Page 22: A lot has been written about Dave Dee, Dozy, Beaky, Mick and Tich – but what are they really like? What makes them happy or sad? What events in their life do they particularly remember? Who are the people they get along with? This week JULIE WEBB begins the first of a five-week series about the group, starting with …
(USA) Billboard August 31, 1968: Album Reviews
Time To Take Off–Dave Dee, Dozy, Mick & Tich.
Imperial LP 12402 (S)
This bright and sparkling album includes three of the group’s most recent singles, “Zabadak,” “The Legend Of Xanadu” and “Break Out,” and that should prove a powerful selling point. The program opens and closes with an exceptional Harold Blaikley ballad, “If No-One Sang,” and the numbers in-between are well balanced and diversified.
TV Performance: Beat-Club 34, ARD Radio Bremen, Bremen, Deutschland (Lip-Sync)
Hosted by Uschi Nerke & Dave Lee Travis (4:30-5:00 pm)
The Equals: Baby Come Back; Tim Rose: Long Haired Boy; Top LP’s: 2. If No-One Sang (Dave Dee, Dozy, Beaky, Mick & Tich); Cupid’s Inspiration: Yesterday Has Gone; The Mirror: Gingerbread Man; Britain’s Top 7; Ranee & Raj: Feel Like A Clown; The Crazy World of Arthur Brown: Fire; The Rolling Stones: Jumpin’ Jack Flash (Repeated On Film); Beat-Club/BFBS Poll; Bruce Channel: Keep On; Dave Dee, Dozy, Beaky, Mick & Tich: Last Night In Soho.

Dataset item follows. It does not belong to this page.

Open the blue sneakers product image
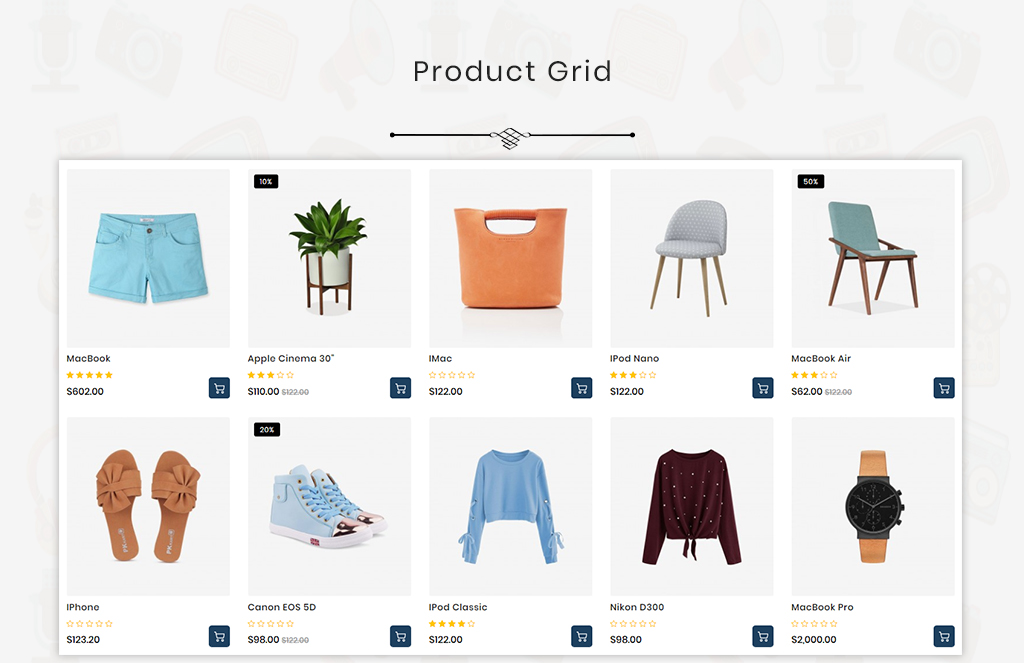 tap(329, 506)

The 1968 Beat-Club/BFBS Poll (British Forces Broadcasting Service) was still going on. This is the result according to this month’s viewers/listeners postcards:
Favourite Performance: 1) The Rolling Stones with “Jumpin’ Jack Flash”.
Favourite Album: 4) Hole In My Shoe by The Traffic, 3) Sensational Equals, 2) If No-One Sang by Dave Dee, Dozy, Beaky, Mick & Tich and 1) Ogden’s Nut Gone Flake by The Small Faces.
So Dave Dee & Co came second again, beating strong competition. Ready to win the following month.